#### STATED TASK:
Which lines in the listing below contain the word "menu"? Copy each one in full.

#### MATERIAL FOR THIS TASK:
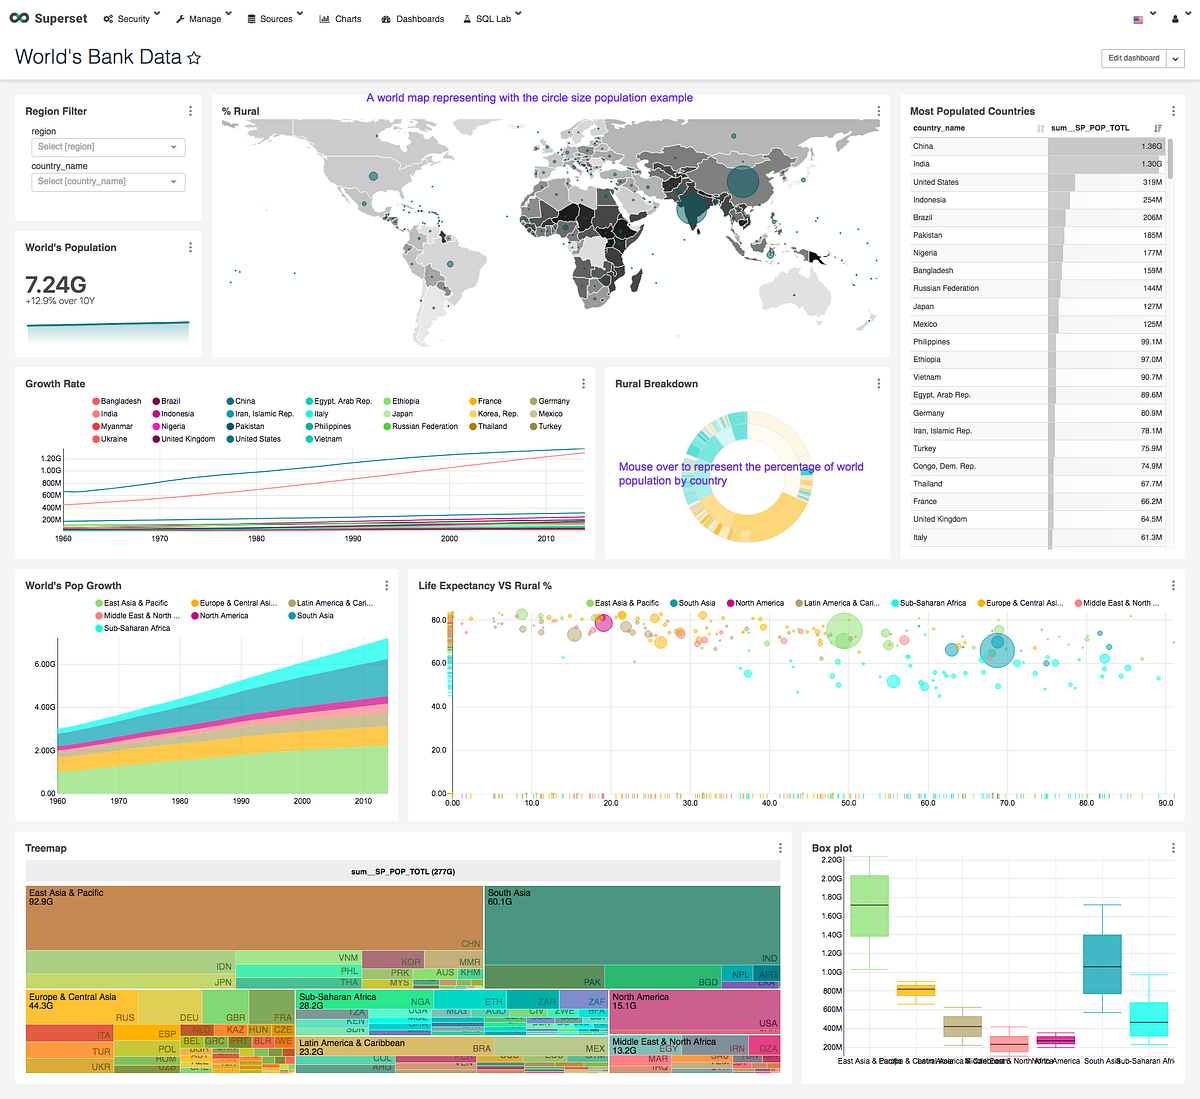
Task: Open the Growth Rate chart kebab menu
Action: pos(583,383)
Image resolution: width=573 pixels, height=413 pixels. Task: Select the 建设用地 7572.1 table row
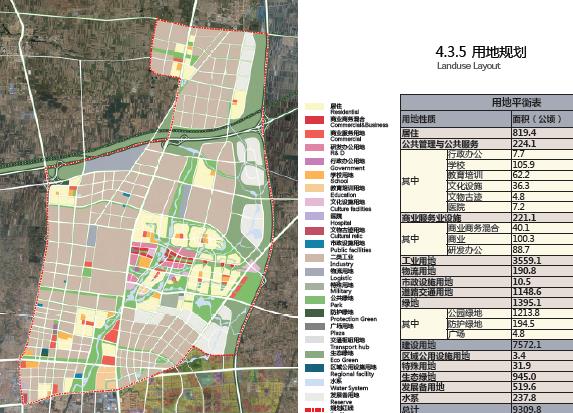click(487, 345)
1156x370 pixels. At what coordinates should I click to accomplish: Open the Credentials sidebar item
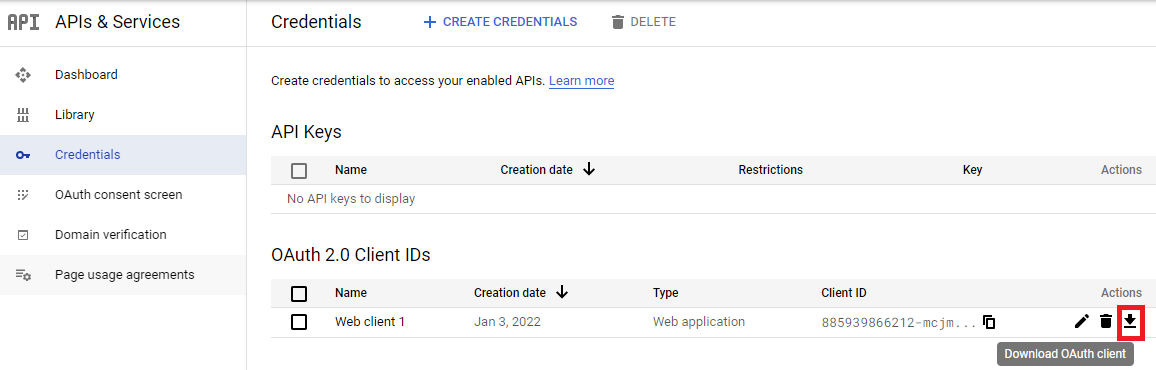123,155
--
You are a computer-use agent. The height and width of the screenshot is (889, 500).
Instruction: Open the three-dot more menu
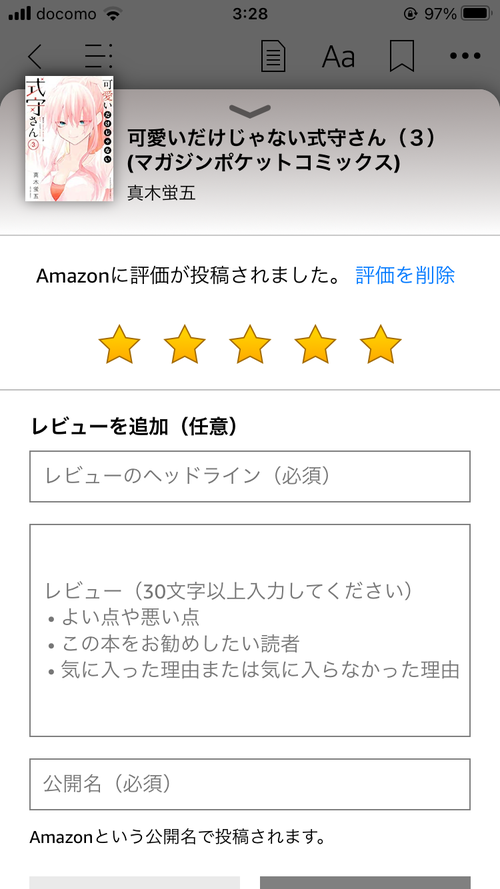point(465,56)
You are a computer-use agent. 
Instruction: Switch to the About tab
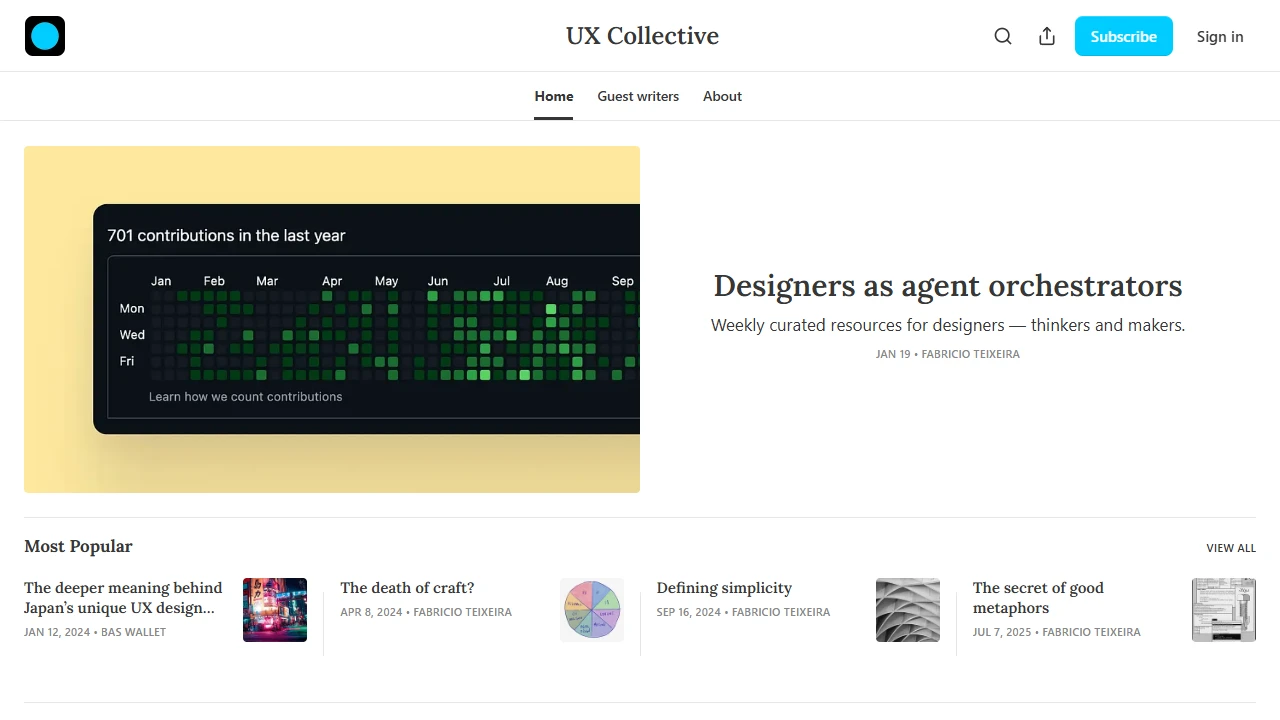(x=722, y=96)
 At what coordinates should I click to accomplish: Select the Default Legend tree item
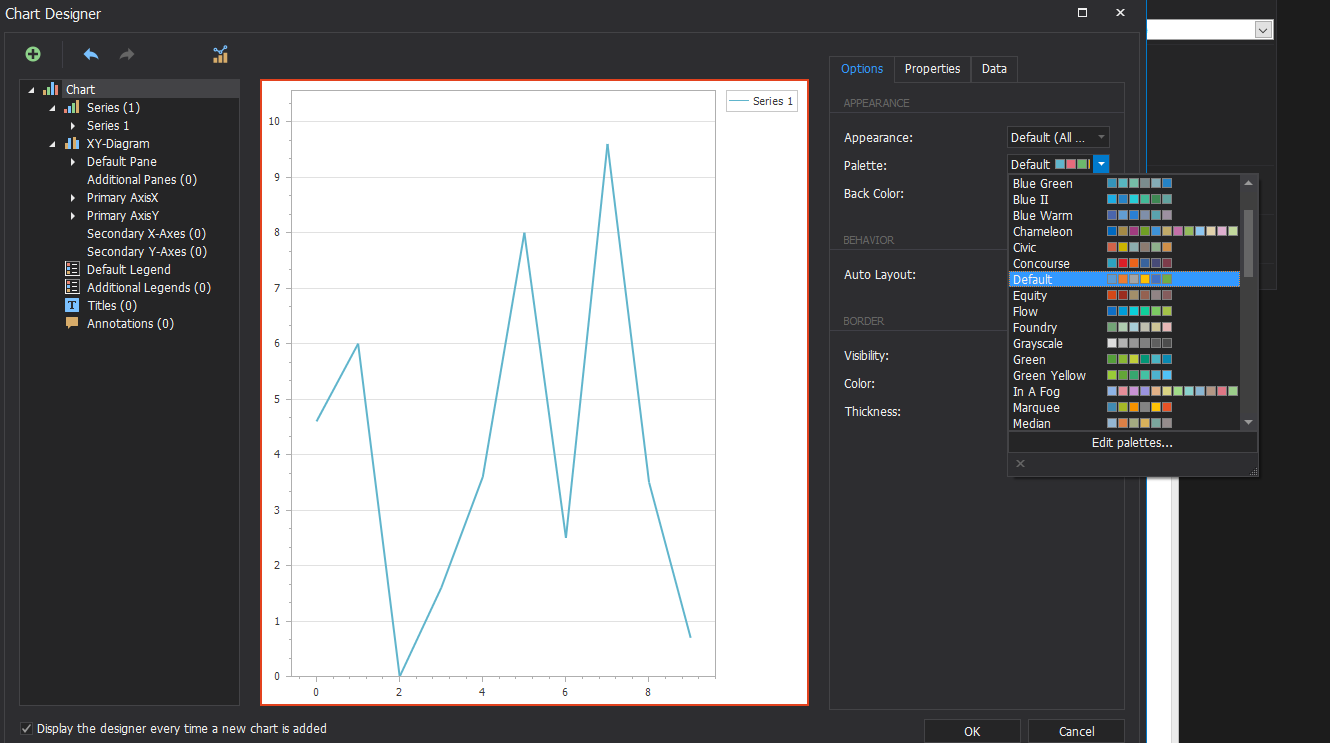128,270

#### SOLVED PROBLEM:
Task: Open the Growth Rate chart kebab menu
Instruction: Open the three-dot more menu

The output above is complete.